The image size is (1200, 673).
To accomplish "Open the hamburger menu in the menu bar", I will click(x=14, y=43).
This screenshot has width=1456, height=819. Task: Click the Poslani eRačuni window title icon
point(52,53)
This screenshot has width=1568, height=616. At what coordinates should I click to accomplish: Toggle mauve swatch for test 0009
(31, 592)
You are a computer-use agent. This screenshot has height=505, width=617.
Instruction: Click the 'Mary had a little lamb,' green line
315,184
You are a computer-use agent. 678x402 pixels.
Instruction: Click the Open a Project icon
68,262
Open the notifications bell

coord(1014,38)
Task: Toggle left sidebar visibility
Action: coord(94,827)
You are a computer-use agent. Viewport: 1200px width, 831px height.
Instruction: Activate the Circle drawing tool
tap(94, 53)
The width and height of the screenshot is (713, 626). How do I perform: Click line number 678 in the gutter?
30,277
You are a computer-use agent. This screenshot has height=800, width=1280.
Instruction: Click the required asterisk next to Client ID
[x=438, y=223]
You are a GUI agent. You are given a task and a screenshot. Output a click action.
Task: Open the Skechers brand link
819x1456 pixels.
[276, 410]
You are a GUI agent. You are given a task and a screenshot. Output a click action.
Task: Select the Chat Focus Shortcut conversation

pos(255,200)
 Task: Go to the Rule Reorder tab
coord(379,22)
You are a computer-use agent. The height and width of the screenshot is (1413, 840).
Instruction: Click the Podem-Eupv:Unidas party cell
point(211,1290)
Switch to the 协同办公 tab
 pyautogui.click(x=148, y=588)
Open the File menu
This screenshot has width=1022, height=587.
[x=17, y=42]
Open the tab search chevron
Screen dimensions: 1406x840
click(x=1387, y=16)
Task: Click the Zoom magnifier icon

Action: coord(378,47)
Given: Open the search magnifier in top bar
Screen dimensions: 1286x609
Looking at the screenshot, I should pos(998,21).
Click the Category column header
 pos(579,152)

------

→ GIVEN TASK
Reproduce the data above in full, swapping every instance of "computer-use agent" for "desktop automation agent" and leaving everything else unchanged.

→ WORKED SOLUTION
The image size is (1200, 673).
To accomplish "Open the hamburger menu in the menu bar", I will click(x=14, y=43).
This screenshot has width=1456, height=819. Task: Click the Poslani eRačuni window title icon
point(52,53)
This screenshot has width=1568, height=616. At what coordinates should I click to accomplish: Toggle mauve swatch for test 0009
(31, 592)
You are a desktop automation agent. This screenshot has height=505, width=617.
Instruction: Click the 'Mary had a little lamb,' green line
315,184
You are a desktop automation agent. 678x402 pixels.
Instruction: Click the Open a Project icon
68,262
Open the notifications bell

coord(1014,38)
Task: Toggle left sidebar visibility
Action: coord(94,827)
You are a desktop automation agent. Viewport: 1200px width, 831px height.
Instruction: Activate the Circle drawing tool
tap(94, 53)
The width and height of the screenshot is (713, 626). How do I perform: Click line number 678 in the gutter?
30,277
You are a desktop automation agent. This screenshot has height=800, width=1280.
Instruction: Click the required asterisk next to Client ID
[x=438, y=223]
You are a GUI agent. You are given a task and a screenshot. Output a click action.
Task: Open the Skechers brand link
819x1456 pixels.
[276, 410]
You are a GUI agent. You are given a task and a screenshot. Output a click action.
Task: Select the Chat Focus Shortcut conversation

pos(255,200)
 Task: Go to the Rule Reorder tab
coord(379,22)
You are a desktop automation agent. The height and width of the screenshot is (1413, 840).
Instruction: Click the Podem-Eupv:Unidas party cell
point(211,1290)
Switch to the 协同办公 tab
 pyautogui.click(x=148, y=588)
Open the File menu
This screenshot has width=1022, height=587.
[x=17, y=42]
Open the tab search chevron
Screen dimensions: 1406x840
click(x=1387, y=16)
Task: Click the Zoom magnifier icon

Action: coord(378,47)
Given: Open the search magnifier in top bar
Screen dimensions: 1286x609
Looking at the screenshot, I should pos(998,21).
Click the Category column header
 pos(579,152)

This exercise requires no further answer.